— START —

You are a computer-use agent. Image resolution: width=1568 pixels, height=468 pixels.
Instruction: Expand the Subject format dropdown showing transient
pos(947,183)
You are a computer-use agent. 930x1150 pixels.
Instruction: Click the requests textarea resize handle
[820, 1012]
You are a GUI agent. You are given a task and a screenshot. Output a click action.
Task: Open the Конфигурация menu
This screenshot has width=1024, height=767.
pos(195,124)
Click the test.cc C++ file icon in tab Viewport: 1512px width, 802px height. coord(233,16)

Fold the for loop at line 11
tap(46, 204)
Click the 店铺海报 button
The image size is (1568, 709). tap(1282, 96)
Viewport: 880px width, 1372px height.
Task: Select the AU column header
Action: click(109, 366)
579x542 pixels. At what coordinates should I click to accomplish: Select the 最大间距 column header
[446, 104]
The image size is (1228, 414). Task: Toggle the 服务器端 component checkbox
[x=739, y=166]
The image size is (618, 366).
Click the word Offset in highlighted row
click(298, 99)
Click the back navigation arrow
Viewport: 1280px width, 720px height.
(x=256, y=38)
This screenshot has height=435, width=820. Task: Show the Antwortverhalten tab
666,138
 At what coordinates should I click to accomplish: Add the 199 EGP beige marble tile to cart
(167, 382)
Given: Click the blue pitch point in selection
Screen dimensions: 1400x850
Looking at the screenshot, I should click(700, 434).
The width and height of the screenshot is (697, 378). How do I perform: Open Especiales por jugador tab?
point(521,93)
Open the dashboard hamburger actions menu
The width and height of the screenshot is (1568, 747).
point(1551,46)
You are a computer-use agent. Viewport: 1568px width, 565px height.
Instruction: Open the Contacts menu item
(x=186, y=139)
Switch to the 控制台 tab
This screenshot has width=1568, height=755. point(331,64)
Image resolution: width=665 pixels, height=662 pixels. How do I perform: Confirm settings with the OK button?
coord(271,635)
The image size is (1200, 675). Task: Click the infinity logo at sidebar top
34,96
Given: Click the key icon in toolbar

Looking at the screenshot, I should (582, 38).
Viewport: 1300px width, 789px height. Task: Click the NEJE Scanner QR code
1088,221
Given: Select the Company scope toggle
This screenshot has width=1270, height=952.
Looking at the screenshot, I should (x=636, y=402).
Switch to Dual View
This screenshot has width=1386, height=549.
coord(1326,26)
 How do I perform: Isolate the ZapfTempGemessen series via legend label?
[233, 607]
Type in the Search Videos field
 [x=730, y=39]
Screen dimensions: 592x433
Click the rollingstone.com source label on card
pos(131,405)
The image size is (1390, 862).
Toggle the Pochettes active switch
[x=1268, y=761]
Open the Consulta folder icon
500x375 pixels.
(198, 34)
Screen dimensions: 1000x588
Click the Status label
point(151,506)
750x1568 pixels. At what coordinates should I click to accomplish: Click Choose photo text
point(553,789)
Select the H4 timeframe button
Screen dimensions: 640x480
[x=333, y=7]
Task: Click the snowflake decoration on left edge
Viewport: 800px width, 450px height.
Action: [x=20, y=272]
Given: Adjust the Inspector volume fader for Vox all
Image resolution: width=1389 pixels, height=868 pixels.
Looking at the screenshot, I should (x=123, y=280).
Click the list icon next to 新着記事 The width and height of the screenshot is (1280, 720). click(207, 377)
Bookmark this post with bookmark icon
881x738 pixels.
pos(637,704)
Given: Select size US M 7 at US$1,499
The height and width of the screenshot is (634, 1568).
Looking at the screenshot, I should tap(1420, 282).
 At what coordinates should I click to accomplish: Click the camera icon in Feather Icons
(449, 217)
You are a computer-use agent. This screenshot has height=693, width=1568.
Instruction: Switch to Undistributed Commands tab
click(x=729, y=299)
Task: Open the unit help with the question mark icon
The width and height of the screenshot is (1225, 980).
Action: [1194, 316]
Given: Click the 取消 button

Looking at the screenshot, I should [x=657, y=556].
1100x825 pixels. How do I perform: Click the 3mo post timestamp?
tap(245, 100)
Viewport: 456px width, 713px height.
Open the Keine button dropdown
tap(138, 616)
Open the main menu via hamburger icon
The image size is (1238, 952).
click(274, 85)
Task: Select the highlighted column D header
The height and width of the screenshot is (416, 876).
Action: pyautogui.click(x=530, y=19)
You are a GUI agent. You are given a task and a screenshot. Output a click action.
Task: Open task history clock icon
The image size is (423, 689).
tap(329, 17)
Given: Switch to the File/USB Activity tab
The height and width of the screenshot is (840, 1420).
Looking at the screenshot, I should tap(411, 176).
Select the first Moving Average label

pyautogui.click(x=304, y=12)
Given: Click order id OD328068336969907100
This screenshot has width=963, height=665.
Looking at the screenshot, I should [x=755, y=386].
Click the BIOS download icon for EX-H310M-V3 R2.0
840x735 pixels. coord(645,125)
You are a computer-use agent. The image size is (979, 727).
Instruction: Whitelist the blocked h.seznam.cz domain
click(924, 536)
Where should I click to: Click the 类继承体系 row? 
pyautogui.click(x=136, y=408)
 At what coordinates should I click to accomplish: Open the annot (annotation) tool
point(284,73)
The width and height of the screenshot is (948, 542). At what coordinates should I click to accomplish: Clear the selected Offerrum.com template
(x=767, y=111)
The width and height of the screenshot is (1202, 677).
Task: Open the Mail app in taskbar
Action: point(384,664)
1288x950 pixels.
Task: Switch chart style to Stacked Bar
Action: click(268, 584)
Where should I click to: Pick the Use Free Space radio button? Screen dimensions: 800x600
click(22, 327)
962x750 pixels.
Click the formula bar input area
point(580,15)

— END —

# Set problem
Format every line of the entries above as a Markdown table with the columns "No." and "Line", numbering the rows in order and omitting blank lines.

# The result
| No. | Line |
|---|---|
| 1 | You are a computer-use agent. Image resolution: width=1568 pixels, height=468 pixels. |
| 2 | Instruction: Expand the Subject format dropdown showing transient |
| 3 | pos(947,183) |
| 4 | You are a computer-use agent. 930x1150 pixels. |
| 5 | Instruction: Click the requests textarea resize handle |
| 6 | [820, 1012] |
| 7 | You are a GUI agent. You are given a task and a screenshot. Output a click action. |
| 8 | Task: Open the Конфигурация menu |
| 9 | This screenshot has width=1024, height=767. |
| 10 | pos(195,124) |
| 11 | Click the test.cc C++ file icon in tab Viewport: 1512px width, 802px height. coord(233,16) |
| 12 | Fold the for loop at line 11 |
| 13 | tap(46, 204) |
| 14 | Click the 店铺海报 button |
| 15 | The image size is (1568, 709). tap(1282, 96) |
| 16 | Viewport: 880px width, 1372px height. |
| 17 | Task: Select the AU column header |
| 18 | Action: click(109, 366) |
| 19 | 579x542 pixels. At what coordinates should I click to accomplish: Select the 最大间距 column header |
| 20 | [446, 104] |
| 21 | The image size is (1228, 414). Task: Toggle the 服务器端 component checkbox |
| 22 | [x=739, y=166] |
| 23 | The image size is (618, 366). |
| 24 | Click the word Offset in highlighted row |
| 25 | click(298, 99) |
| 26 | Click the back navigation arrow |
| 27 | Viewport: 1280px width, 720px height. |
| 28 | (x=256, y=38) |
| 29 | This screenshot has height=435, width=820. Task: Show the Antwortverhalten tab |
| 30 | 666,138 |
| 31 |  At what coordinates should I click to accomplish: Add the 199 EGP beige marble tile to cart |
| 32 | (167, 382) |
| 33 | Given: Click the blue pitch point in selection |
| 34 | Screen dimensions: 1400x850 |
| 35 | Looking at the screenshot, I should click(700, 434). |
| 36 | The width and height of the screenshot is (697, 378). How do I perform: Open Especiales por jugador tab? |
| 37 | point(521,93) |
| 38 | Open the dashboard hamburger actions menu |
| 39 | The width and height of the screenshot is (1568, 747). |
| 40 | point(1551,46) |
| 41 | You are a computer-use agent. Viewport: 1568px width, 565px height. |
| 42 | Instruction: Open the Contacts menu item |
| 43 | (x=186, y=139) |
| 44 | Switch to the 控制台 tab |
| 45 | This screenshot has width=1568, height=755. point(331,64) |
| 46 | Image resolution: width=665 pixels, height=662 pixels. How do I perform: Confirm settings with the OK button? |
| 47 | coord(271,635) |
| 48 | The image size is (1200, 675). Task: Click the infinity logo at sidebar top |
| 49 | 34,96 |
| 50 | Given: Click the key icon in toolbar |
| 51 | Looking at the screenshot, I should (582, 38). |
| 52 | Viewport: 1300px width, 789px height. Task: Click the NEJE Scanner QR code |
| 53 | 1088,221 |
| 54 | Given: Select the Company scope toggle |
| 55 | This screenshot has width=1270, height=952. |
| 56 | Looking at the screenshot, I should (x=636, y=402). |
| 57 | Switch to Dual View |
| 58 | This screenshot has width=1386, height=549. |
| 59 | coord(1326,26) |
| 60 |  How do I perform: Isolate the ZapfTempGemessen series via legend label? |
| 61 | [233, 607] |
| 62 | Type in the Search Videos field |
| 63 |  [x=730, y=39] |
| 64 | Screen dimensions: 592x433 |
| 65 | Click the rollingstone.com source label on card |
| 66 | pos(131,405) |
| 67 | The image size is (1390, 862). |
| 68 | Toggle the Pochettes active switch |
| 69 | [x=1268, y=761] |
| 70 | Open the Consulta folder icon |
| 71 | 500x375 pixels. |
| 72 | (198, 34) |
| 73 | Screen dimensions: 1000x588 |
| 74 | Click the Status label |
| 75 | point(151,506) |
| 76 | 750x1568 pixels. At what coordinates should I click to accomplish: Click Choose photo text |
| 77 | point(553,789) |
| 78 | Select the H4 timeframe button |
| 79 | Screen dimensions: 640x480 |
| 80 | [x=333, y=7] |
| 81 | Task: Click the snowflake decoration on left edge |
| 82 | Viewport: 800px width, 450px height. |
| 83 | Action: [x=20, y=272] |
| 84 | Given: Adjust the Inspector volume fader for Vox all |
| 85 | Image resolution: width=1389 pixels, height=868 pixels. |
| 86 | Looking at the screenshot, I should (x=123, y=280). |
| 87 | Click the list icon next to 新着記事 The width and height of the screenshot is (1280, 720). click(207, 377) |
| 88 | Bookmark this post with bookmark icon |
| 89 | 881x738 pixels. |
| 90 | pos(637,704) |
| 91 | Given: Select size US M 7 at US$1,499 |
| 92 | The height and width of the screenshot is (634, 1568). |
| 93 | Looking at the screenshot, I should tap(1420, 282). |
| 94 |  At what coordinates should I click to accomplish: Click the camera icon in Feather Icons |
| 95 | (449, 217) |
| 96 | You are a computer-use agent. This screenshot has height=693, width=1568. |
| 97 | Instruction: Switch to Undistributed Commands tab |
| 98 | click(x=729, y=299) |
| 99 | Task: Open the unit help with the question mark icon |
| 100 | The width and height of the screenshot is (1225, 980). |
| 101 | Action: [1194, 316] |
| 102 | Given: Click the 取消 button |
| 103 | Looking at the screenshot, I should [x=657, y=556]. |
| 104 | 1100x825 pixels. How do I perform: Click the 3mo post timestamp? |
| 105 | tap(245, 100) |
| 106 | Viewport: 456px width, 713px height. |
| 107 | Open the Keine button dropdown |
| 108 | tap(138, 616) |
| 109 | Open the main menu via hamburger icon |
| 110 | The image size is (1238, 952). |
| 111 | click(274, 85) |
| 112 | Task: Select the highlighted column D header |
| 113 | The height and width of the screenshot is (416, 876). |
| 114 | Action: pyautogui.click(x=530, y=19) |
| 115 | You are a GUI agent. You are given a task and a screenshot. Output a click action. |
| 116 | Task: Open task history clock icon |
| 117 | The image size is (423, 689). |
| 118 | tap(329, 17) |
| 119 | Given: Switch to the File/USB Activity tab |
| 120 | The height and width of the screenshot is (840, 1420). |
| 121 | Looking at the screenshot, I should tap(411, 176). |
| 122 | Select the first Moving Average label |
| 123 | pyautogui.click(x=304, y=12) |
| 124 | Given: Click order id OD328068336969907100 |
| 125 | This screenshot has width=963, height=665. |
| 126 | Looking at the screenshot, I should [x=755, y=386]. |
| 127 | Click the BIOS download icon for EX-H310M-V3 R2.0 |
| 128 | 840x735 pixels. coord(645,125) |
| 129 | You are a computer-use agent. The image size is (979, 727). |
| 130 | Instruction: Whitelist the blocked h.seznam.cz domain |
| 131 | click(924, 536) |
| 132 | Where should I click to: Click the 类继承体系 row?  |
| 133 | pyautogui.click(x=136, y=408) |
| 134 |  At what coordinates should I click to accomplish: Open the annot (annotation) tool |
| 135 | point(284,73) |
| 136 | The width and height of the screenshot is (948, 542). At what coordinates should I click to accomplish: Clear the selected Offerrum.com template |
| 137 | (x=767, y=111) |
| 138 | The width and height of the screenshot is (1202, 677). |
| 139 | Task: Open the Mail app in taskbar |
| 140 | Action: point(384,664) |
| 141 | 1288x950 pixels. |
| 142 | Task: Switch chart style to Stacked Bar |
| 143 | Action: click(268, 584) |
| 144 | Where should I click to: Pick the Use Free Space radio button? Screen dimensions: 800x600 |
| 145 | click(22, 327) |
| 146 | 962x750 pixels. |
| 147 | Click the formula bar input area |
| 148 | point(580,15) |